Evaluation - Organization’s current documents and material should support the specifications of ICD-10 coding. Analyzed the last 3 months patient charts as clinical staff members are capturing the required details for selecting the right ICD-10 code. Based on the findings and observations, provided necessary feedback to the clinical staff unit.
Training – Provided required training to all Promantra coders to handle the increased complexities of ICD-10 coding. Also, conducted assessments on the same to check their knowledge levels.
Billing Testing: Performed trial based billing for one month to see if the claims get through the machines with ICD-10 codes billing based on the top Dx & CPT codes we use most.
5) Initiate Denial Management process
Established the formal denial management strategy led by a separate team. This is the Strategy which is able to forecast and alleviate the most common denials that are likely to occur in ICD-9 or ICD-10. Below are some of the common denials that experts say will be particularly challenging after ICD-10 implementation and the strategies to control these denials
Technical Denials - These denials are certainly expected as soon as ICD-10 is implemented, however considering the technical glitches of transitioning to an entirely new platform of coding system.
Solution: The best way to mitigate this type of denials is to ensure that accurately coded test claims are scrutinized through a formal outright testing process. Performed the testing with almost all possible payers to ensure the smooth transition process.
Logical Denials - Logic based rejections may occur when the ICD-10-PCS or CPT codes do not logically match the corresponding ICD-10-CM code. For Eg: Carpal tunnel syndrome specifies left or right. The Dx code should match any corresponding CPT code. Solution: Hospitals may rely on claim scrubbers to filter these types of rejections. However, physician practices with less sophisticated applications and tools may face a more difficult time. Coders started maintaining the typical surveillance on the Dx codes that specify laterality to control denials.
Unspecified Code Denials - Though unspecified codes may not have serious financial implications today, many experts predict that this will change in ICD-10. Solution: Identified the current unspecified percentage in ICD-9-CM and tracked it. An unspecified rate of 18-20 percent with ICD-9-CM is well known and common, and the goal is to control this baseline from increasing after ICD-10 is implemented in Promantra which is since July’15.
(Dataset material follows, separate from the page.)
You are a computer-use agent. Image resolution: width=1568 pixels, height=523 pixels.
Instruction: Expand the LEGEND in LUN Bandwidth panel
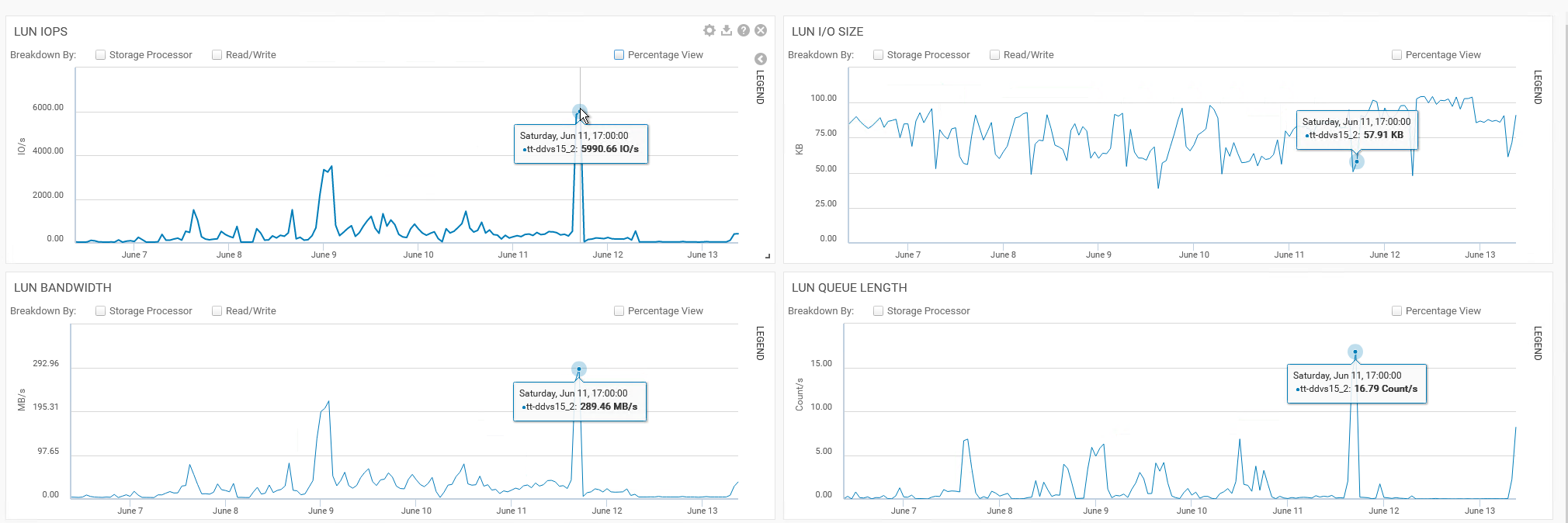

Invalid Code Denials - Organizations that grapple with invalid code denials in ICD-9-CM may similarly find ICD-10-CM to be particularly challenging. Solution: Ensure that coders received proper training and awareness on these types of denials. Denial management team also focused on these elements. However, it also depends on assigning of codes correctly in the first instance which will automatically mitigate this challenge.